The Companies Act interpretation above reflects general professional practice as of June 2026. Confirm with your statutory auditor or legal counsel before acting on specific thresholds or timelines.
The three scenarios differ in financial exposure and first action required:
| Scenario | Financial exposure | First action |
|---|---|---|
| Data entry error | Duplicate payment on next invoice run | Merge or deactivate the duplicate vendor code |
| Legitimate subsidiary | None, if documented | Confirm onboarding file; add relationship note to both records |
| Insider fraud signal | All payments processed to the fraudulent record | Freeze both vendor codes; escalate before next payment run |
What Happens After the Check Finds a Hit
The triage sequence is the same for every hit, regardless of which scenario you suspect.
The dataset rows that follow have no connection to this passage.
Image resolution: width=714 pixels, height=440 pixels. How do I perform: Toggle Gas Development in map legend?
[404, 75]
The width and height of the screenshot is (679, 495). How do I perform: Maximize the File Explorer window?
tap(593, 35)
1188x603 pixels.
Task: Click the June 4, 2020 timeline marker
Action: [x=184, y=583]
First, freeze payments to both vendor records until triage is complete, not just the flagged record. If the hit is a data entry error, you cannot know which record holds the correct invoices until you look. If it is Scenario 3, processing any further payment to either record during the investigation creates additional exposure.
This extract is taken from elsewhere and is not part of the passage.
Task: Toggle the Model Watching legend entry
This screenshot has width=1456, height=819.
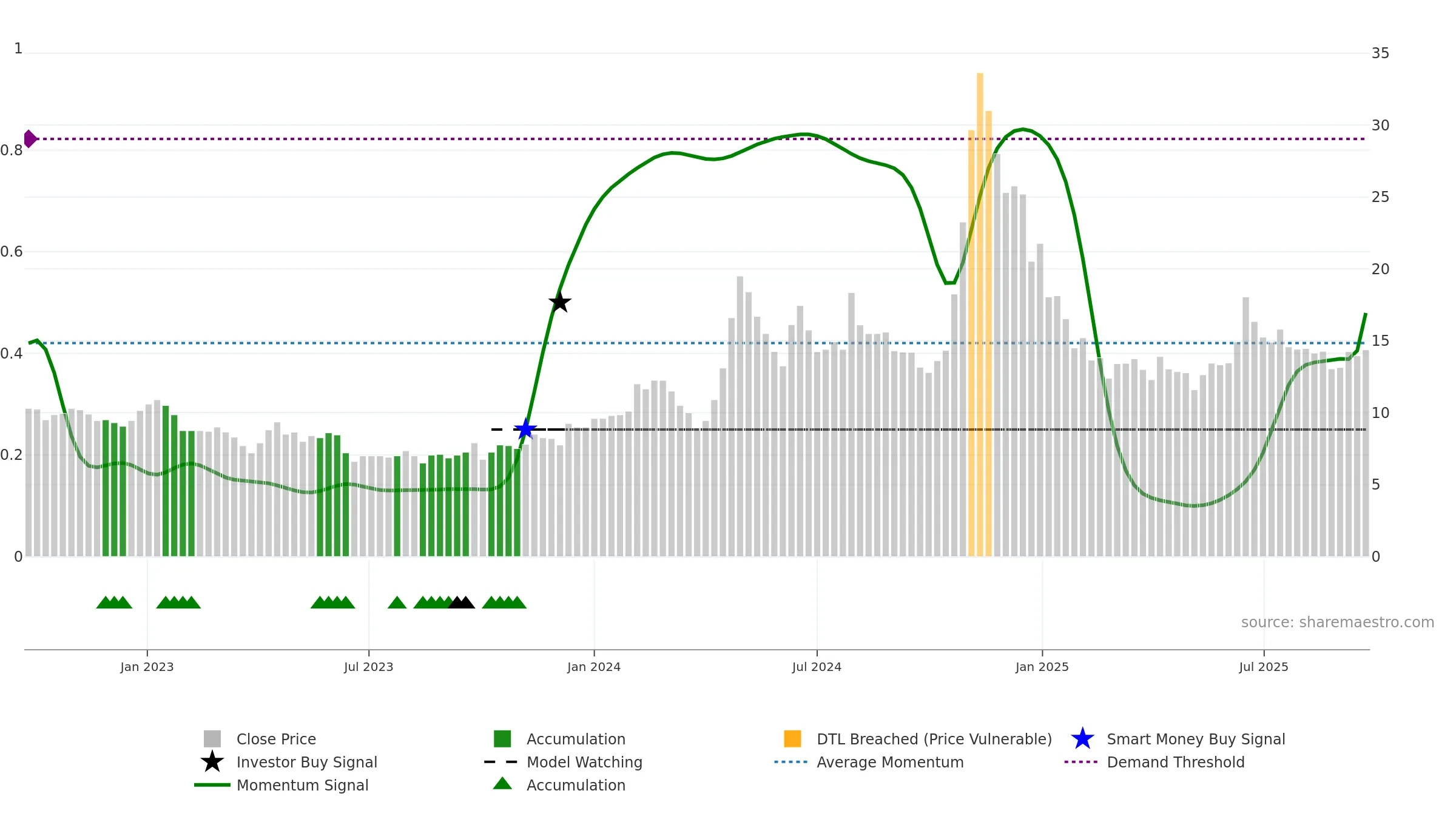Action: coord(584,762)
Second, pull the full payment history for both vendor codes going back 24 months. Look for invoice amounts, payment dates, and whether both codes have been actively used or only one. A shared bank account where only one code has ever been used is more likely Scenario 1 or 3. A shared account where both codes show regular payment activity is more likely Scenario 2.
Third, check the original onboarding documentation for both vendor codes. Is there a vendor registration form, a cancelled cheque, and a GST certificate for each? If one code has complete documentation and the other does not, the undocumented one requires escalation regardless of which scenario it appears to be.
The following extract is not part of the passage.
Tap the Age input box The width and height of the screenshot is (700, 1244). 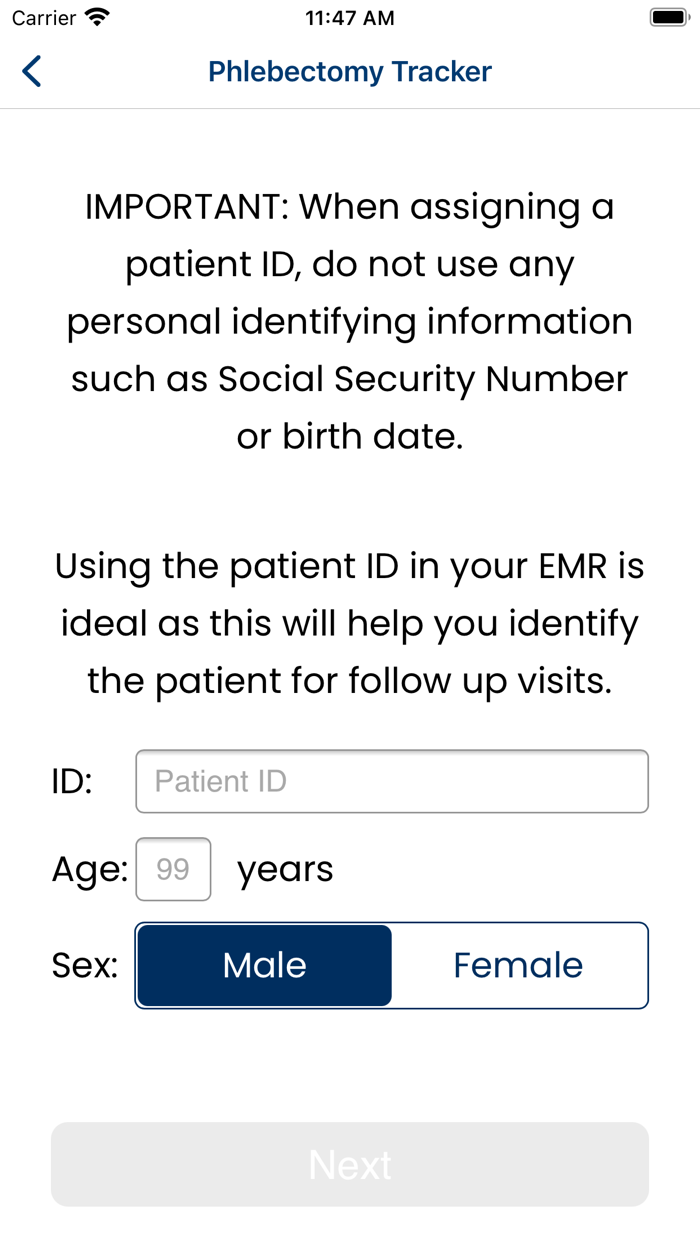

This process takes between 30 minutes and two hours per hit, depending on how complete your onboarding records are.
The GSTIN validation check covered in the previous article in this series flags compliance exposure. VCR-005 flags payment and fraud exposure. Both are part of the same vendor master diagnostic suite, and both require the same response: triage before the next payment run, not after.
A structured vendor master diagnostic maps every shared bank account hit to a scenario before a payment run goes out. If you want to know what your vendor master contains, start with the Diagnostic.
Key observations
- ERP duplicate payment controls check invoice number, vendor code, and amount, not bank account uniqueness across vendor records. A shared bank account passes standard validation.
- VCR-005 returns hits in most vendor masters above 300 active records. The question is which of the three scenarios each hit represents.
- Scenario 3 (insider fraud signal) requires payment freeze and escalation before triage is complete. Processing further payments to either record during investigation increases exposure.
- Legitimate subsidiary sharing (Scenario 2) is only distinguishable from fraud if the onboarding documentation exists. Missing documentation turns a benign finding into an audit control failure.
- The triage sequence is the same regardless of ERP: freeze both records, pull 24-month payment history, check original onboarding files.